Stored records:
────────────────
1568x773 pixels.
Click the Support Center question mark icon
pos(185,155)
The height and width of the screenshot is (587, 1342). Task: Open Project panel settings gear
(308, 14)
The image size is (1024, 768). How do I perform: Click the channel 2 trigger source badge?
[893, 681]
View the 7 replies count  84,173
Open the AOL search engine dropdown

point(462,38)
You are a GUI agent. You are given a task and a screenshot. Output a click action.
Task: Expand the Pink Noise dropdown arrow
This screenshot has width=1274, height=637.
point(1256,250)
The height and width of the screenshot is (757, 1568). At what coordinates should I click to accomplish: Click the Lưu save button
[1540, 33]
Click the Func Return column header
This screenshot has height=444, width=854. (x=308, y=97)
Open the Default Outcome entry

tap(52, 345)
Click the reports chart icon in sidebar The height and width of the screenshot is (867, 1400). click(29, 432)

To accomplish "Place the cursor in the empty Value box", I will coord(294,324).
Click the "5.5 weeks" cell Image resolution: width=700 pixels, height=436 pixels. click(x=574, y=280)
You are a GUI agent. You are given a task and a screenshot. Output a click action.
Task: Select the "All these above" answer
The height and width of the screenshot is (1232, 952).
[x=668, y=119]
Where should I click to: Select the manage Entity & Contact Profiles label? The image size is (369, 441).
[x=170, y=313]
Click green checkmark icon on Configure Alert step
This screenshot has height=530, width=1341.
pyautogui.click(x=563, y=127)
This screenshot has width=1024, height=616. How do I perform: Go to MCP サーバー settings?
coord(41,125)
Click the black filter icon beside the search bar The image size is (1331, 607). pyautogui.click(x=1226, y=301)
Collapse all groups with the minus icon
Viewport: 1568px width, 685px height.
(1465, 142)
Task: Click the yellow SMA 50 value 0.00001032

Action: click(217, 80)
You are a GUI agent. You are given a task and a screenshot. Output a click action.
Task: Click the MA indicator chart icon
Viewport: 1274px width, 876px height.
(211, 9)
────────────────
Task to complete> Looking at the entries, state how many lines hold the string "pixels", with the number as the sole reply.

Answer box> 2